The communications repeater installed on the missile received, amplified and retransmitted signals. Two redundant sets of equipment were mounted in the nose of the SCORE missile. Four antennas were mounted flush with the missile surface, two for transmission and two for reception. SCORE's other equipment included two tape recorders, each with a four-minute capacity. Any of four ground stations in the southern United States could command the satellite into playback mode to transmit the stored message or into record mode to receive and store a new message. These redundancies proved invaluable as one of the tape recorders malfunctioned and was rendered inoperable during the 12-day mission.
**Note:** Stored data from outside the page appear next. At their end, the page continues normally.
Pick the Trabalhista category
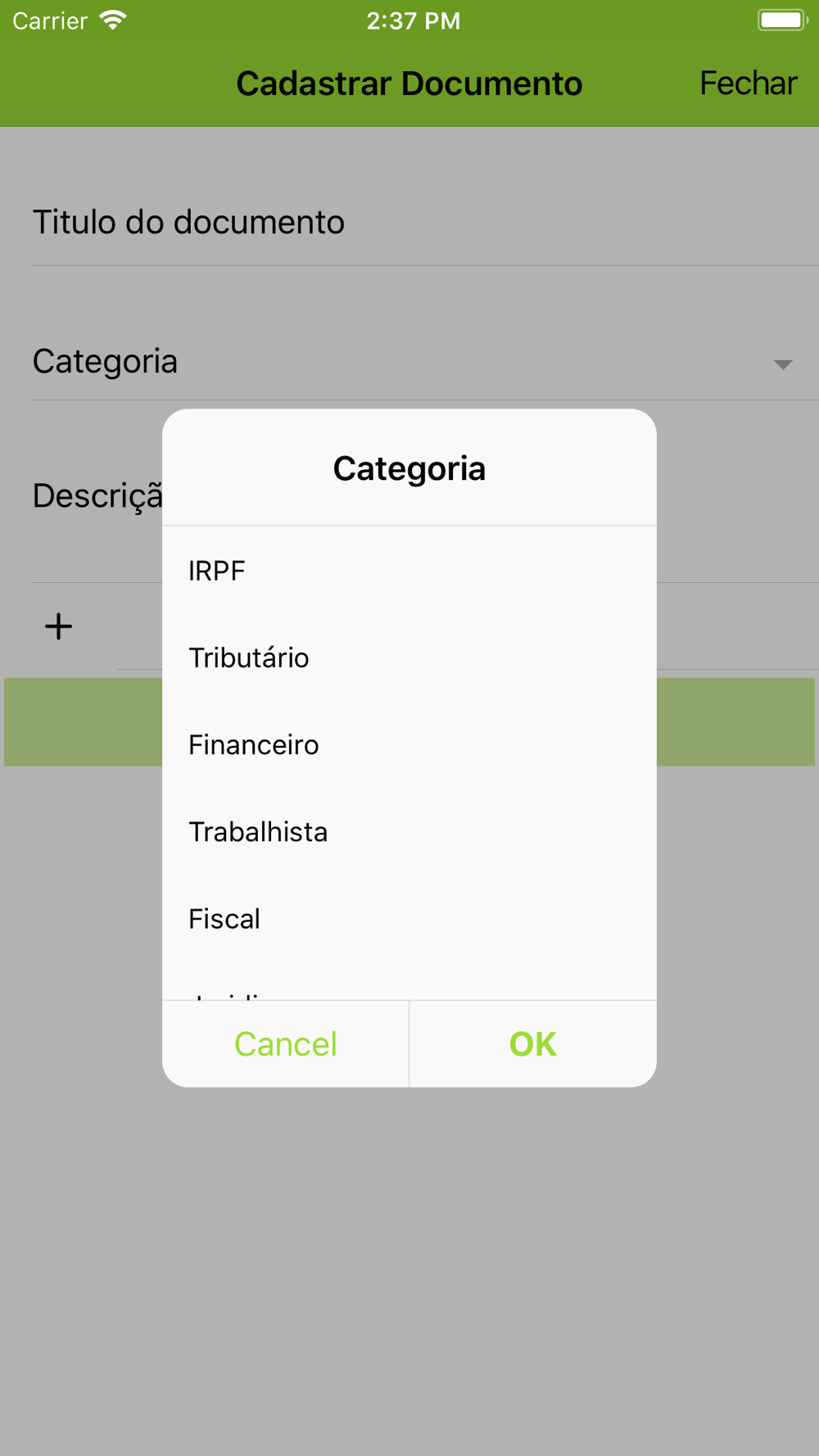 410,831
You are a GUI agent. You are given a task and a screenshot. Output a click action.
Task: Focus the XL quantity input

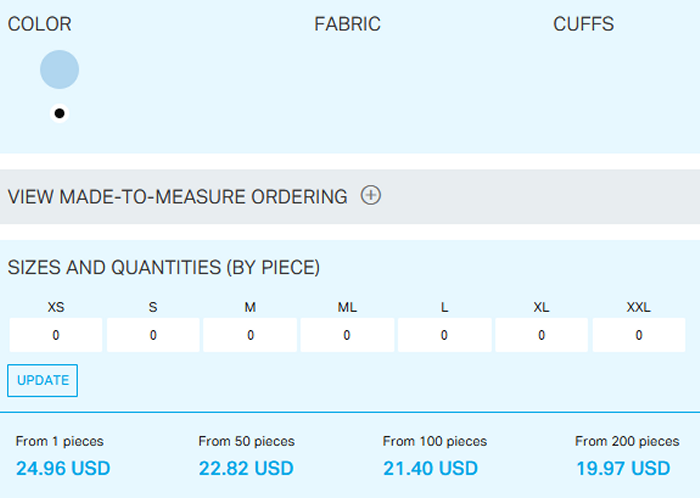(541, 336)
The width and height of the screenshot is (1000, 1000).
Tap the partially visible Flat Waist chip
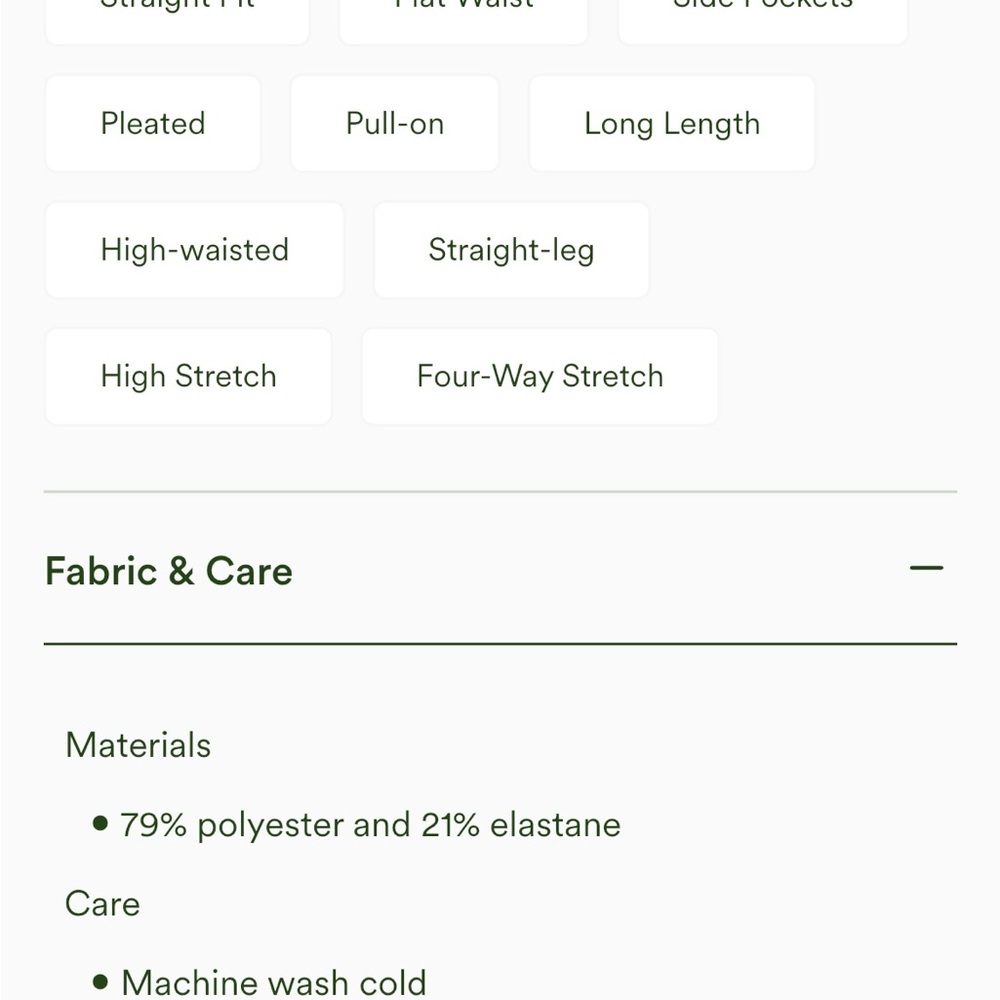(x=464, y=19)
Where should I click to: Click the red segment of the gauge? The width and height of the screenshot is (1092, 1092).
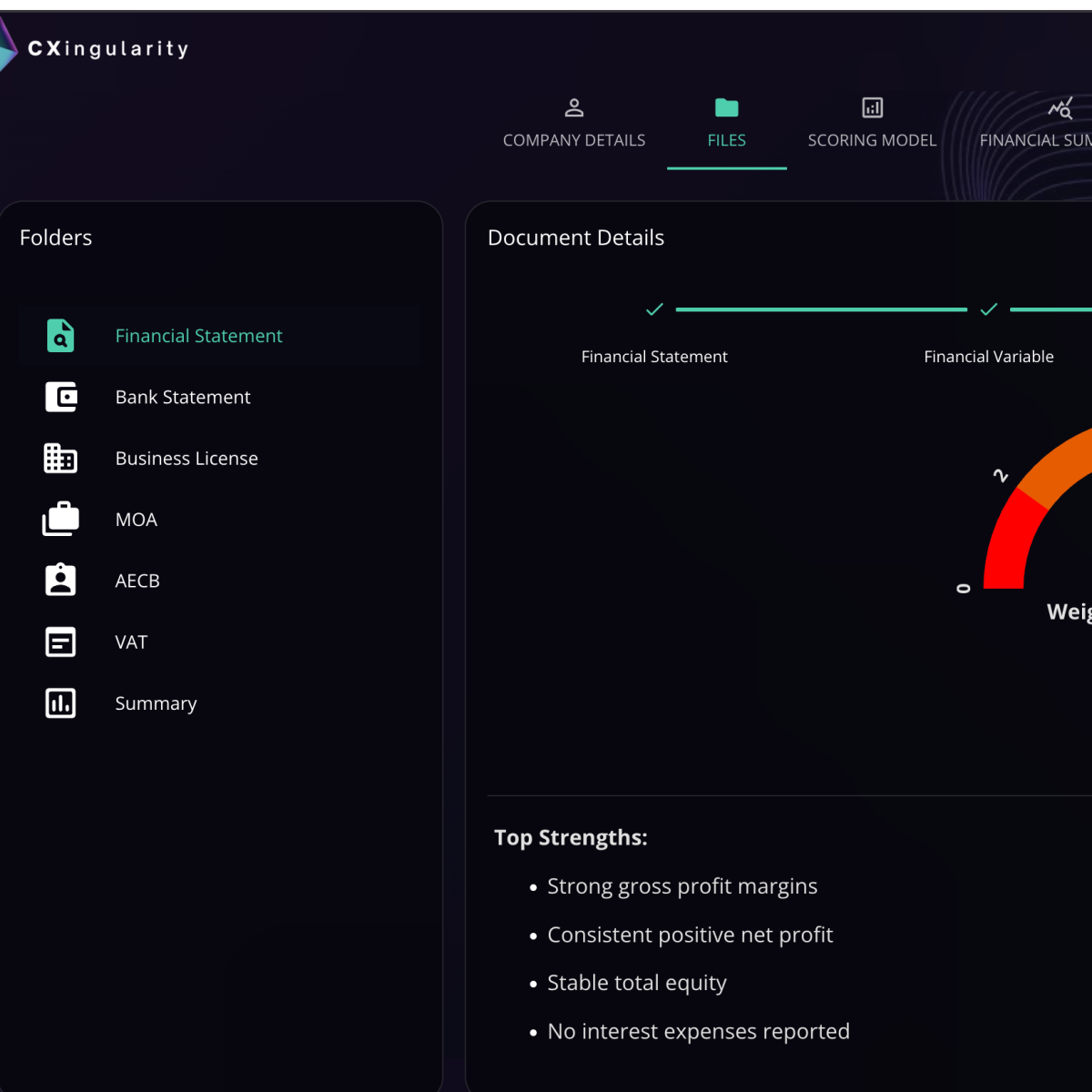(x=1008, y=546)
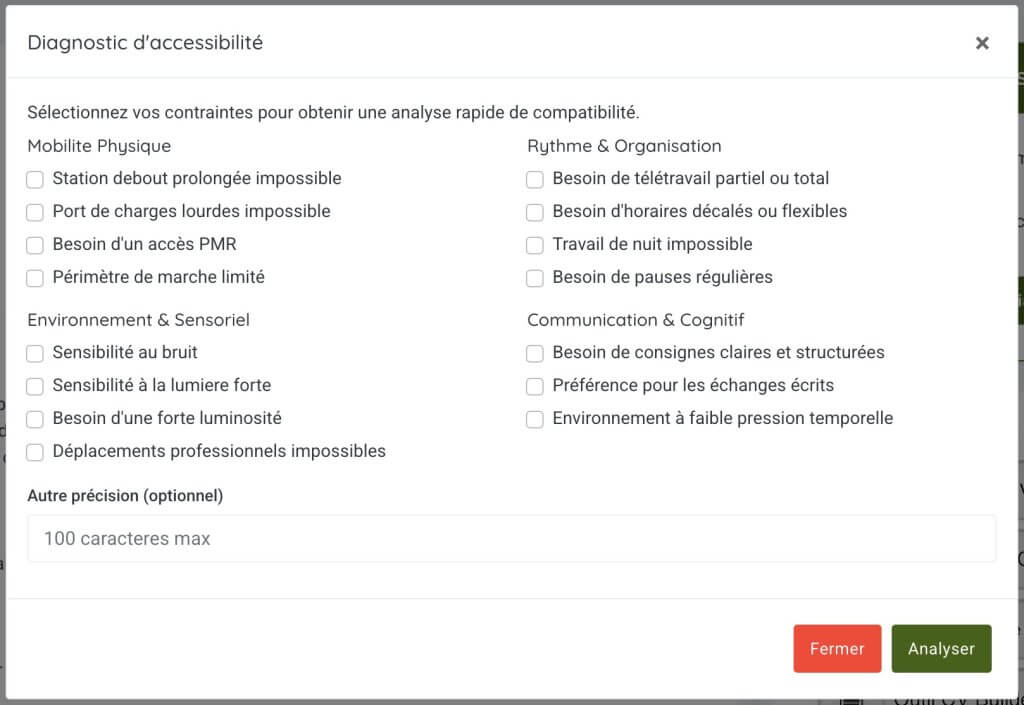
Task: Close the Diagnostic d'accessibilité dialog with X
Action: pyautogui.click(x=982, y=43)
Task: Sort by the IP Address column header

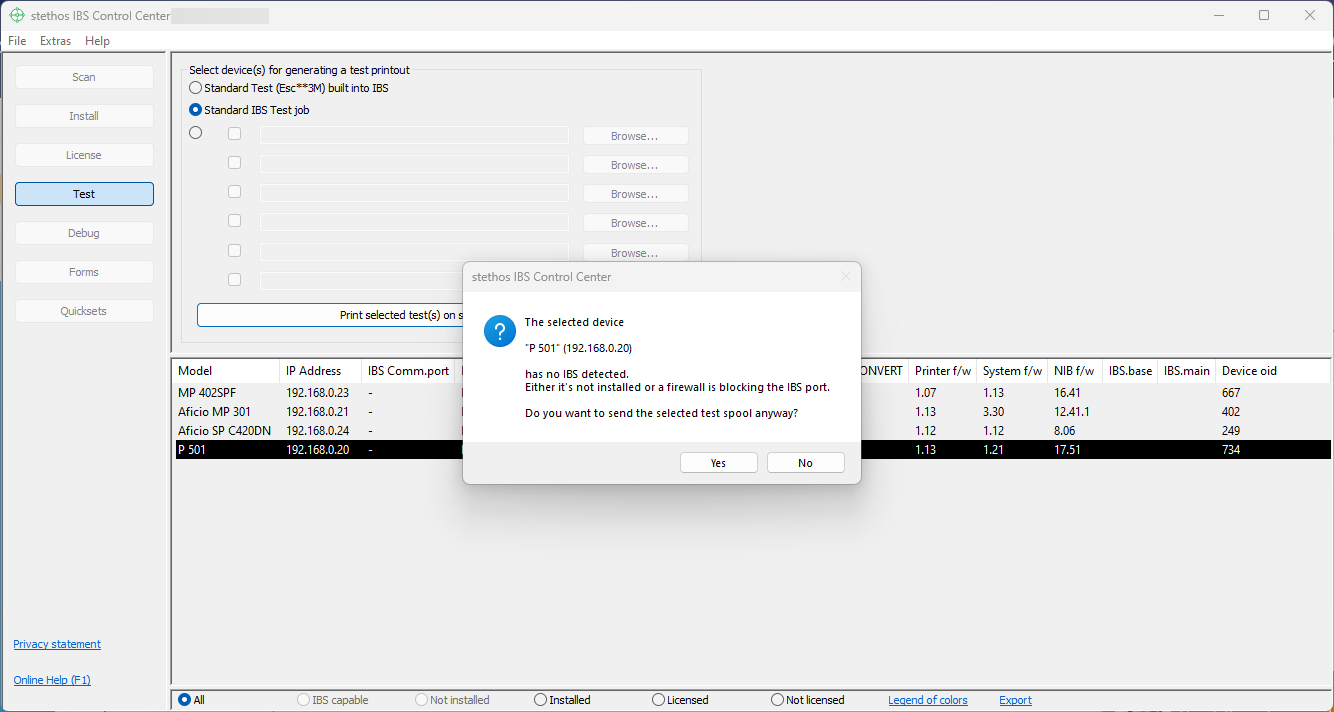Action: pos(313,371)
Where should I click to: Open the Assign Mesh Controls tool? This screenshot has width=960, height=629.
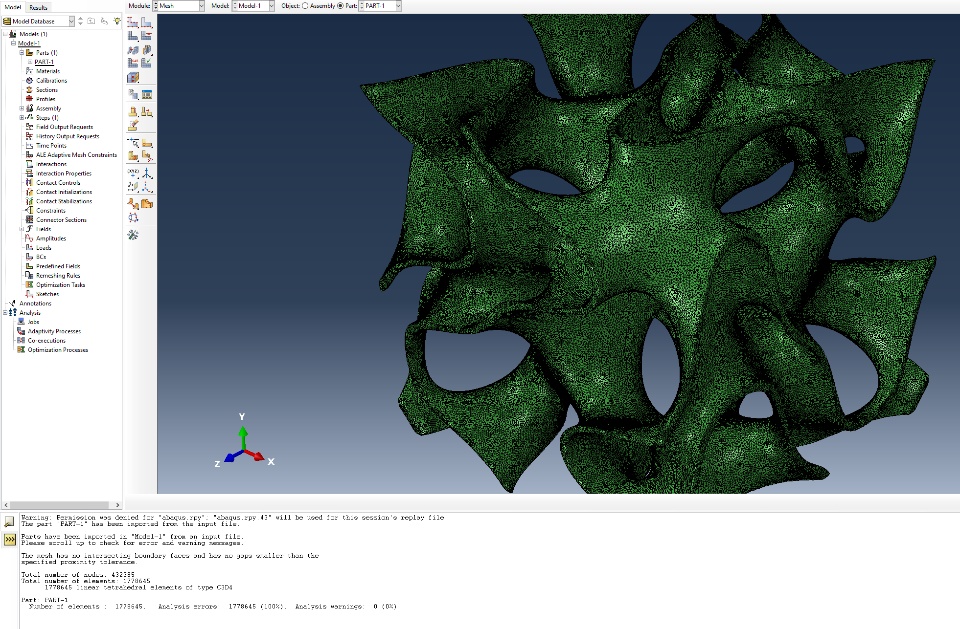(133, 49)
According to an official history of the Advanced Research Projects Agency (ARPA), SCORE was originally programmed to broadcast a voice message from Army Secretary Wilber M. Brucker. When the President learned this fact, hours before lift-off, he said he would like to provide the message. His tape-recording was hand-carried to Cape Canaveral, but by then the payload was locked and ready for launch. The ARPA program director decided to launch with the Army message, then erase it while in space, and upload the President's message to replace it. This effort was successful, and accordingly SCORE's transmitted message from space to Earth was as follows:

This is the President of the United States speaking. Through the marvels of scientific advance, my voice is coming to you from a satellite circling in outer space. My message is a simple one: Through this unique means I convey to you and to all mankind, America's wish for peace on Earth and goodwill toward men everywhere.

The broadcast signal for Eisenhower's greeting was fairly weak, and only very sensitive radio receivers were able to detect it. Most Americans heard the message as it was rebroadcast on commercial news programs.